Hubo algo en su manera de decirlo que hizo que a Tyrion se le erizara el vello de la nuca. De pronto se volvió a acordar de Elia y de lo que había hecho Oberyn el día de su llegada, mientras cruzaban el campo quemado.
«Quiere la cabeza que dio la orden, no sólo la mano que blandió la espada.»
—No es buena idea hablar como un traidor en la Fortaleza Roja, príncipe. Los pajaritos están escuchando.
—Que escuchen. ¿Acaso es traición decir que un hombre es mortal?
Valar morghulis
, como decían en la antigua Valyria, «Todos los hombres mueren». Y la Maldición demostró que era verdad. —El dorniense se dirigió hacia la ventana y contempló la noche—. Se dice que no tenéis ningún testigo que presentarnos.
—Albergaba la esperanza de que sólo con ver mi dulce rostro quedaríais convencidos de mi inocencia.
—Os equivocáis, mi señor. La Flor Gorda de Altojardín está convencido de que sois culpable y quiere veros morir. Su adorada Margaery también bebía de ese cáliz, como nos ha recordado cien veces.
—¿Y vos? —preguntó Tyrion.
—Los hombres rara vez son aquello que parecen. Y vos parecéis tan culpable que estoy seguro de que sois inocente. De todos modos lo más probable es que seáis condenado. A este lado de las montañas no abunda la justicia. No ha habido justicia para Elia, para Aegon ni para Rhaenys. ¿Por qué va a haberla para vos? A lo mejor al verdadero asesino de Joffrey lo ha devorado un oso. Son cosas que pasan en Desembarco del Rey. Ah, no, esperad, lo del oso fue en Harrenhal, ahora me acuerdo.
—¿Ése es vuestro juego? —Tyrion se frotó el muñón de la nariz. No tenía nada que perder con decirle la verdad a Oberyn—. Había un oso en Harrenhal y mató a Ser Amory Lorch.
—Mala suerte para él —dijo la Víbora Roja—. Y para vos. ¿Todos los hombres desnarigados mienten así de mal?
—No estoy mintiendo. Ser Amory sacó a rastras a la princesa Rhaenys de debajo de la cama de su padre y la mató a puñaladas. Lo acompañaban algunos soldados, pero no sé quiénes eran. —Se inclinó hacia delante—. Fue Ser Gregor Clegane quien destrozó la cabeza del príncipe Aegon contra una pared y violó a vuestra hermana Elia con las manos todavía manchadas de su sangre y sus sesos.
—Lo que hay que ver. Un Lannister diciendo la verdad. —Oberyn le dedicó una sonrisa fría—. Fue vuestro padre quien dio la orden, ¿verdad?
—No. —La mentira le salió sin vacilaciones, ni siquiera se paró a preguntarse por qué defendía a Lord Tywin.

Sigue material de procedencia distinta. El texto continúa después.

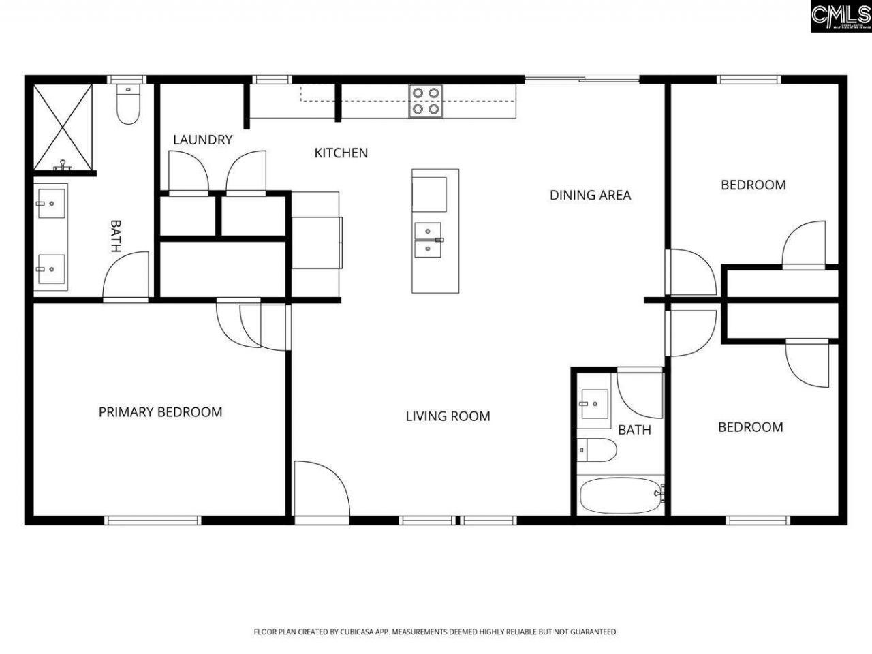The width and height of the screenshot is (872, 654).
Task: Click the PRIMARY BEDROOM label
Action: coord(160,412)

—Qué hijo tan obediente. —El dorniense arqueó una fina ceja negra—. Y qué mentira tan endeble. Fue Lord Tywin quien puso a los hijos de mi hermana ante el rey Robert, envueltos en capas escarlata de los Lannister.
—Esto lo tendríais que hablar con mi padre, él era el que estaba allí. Yo estaba en la Roca y era tan joven que pensaba que la cosa que tenía entre las piernas sólo valía para mear.
—Sí, pero ahora estáis aquí, y me atrevo a decir que en una situación un tanto comprometida. Vuestra inocencia puede ser tan evidente como la cicatriz que tenéis en la cara, pero eso no os va a salvar. Y tampoco vuestro padre. —El príncipe dorniense sonrió—. En cambio yo sí podría.
—¿Vos? —Tyrion lo miró bien—. Sólo sois uno de los tres jueces, ¿cómo me podríais salvar?
—Como juez, no. Como campeón.
Era un libro blanco sobre una mesa blanca en una habitación blanca.
La habitación era redonda y las paredes de piedra blanca, con tapices de lana blanca. Ocupaba el primer piso de la Torre de la Espada Blanca, una esbelta edificación de cuatro pisos que se alzaba en un ángulo del muro del castillo y desde la que se dominaba la bahía. En la cripta se guardaban las armas y armaduras, los pisos segundo y tercero albergaban las celdas austeras y pequeñas donde dormían los seis hermanos de la Guardia Real.
Había ocupado una de aquellas celdas durante dieciocho años, pero esa misma mañana había trasladado sus pertenencias al piso superior, que se destinaba por completo a las estancias del Lord Comandante. Aquellas habitaciones también eran austeras, pero más espaciosas. Y quedaban por encima de la muralla exterior, de manera que tenía vistas al mar.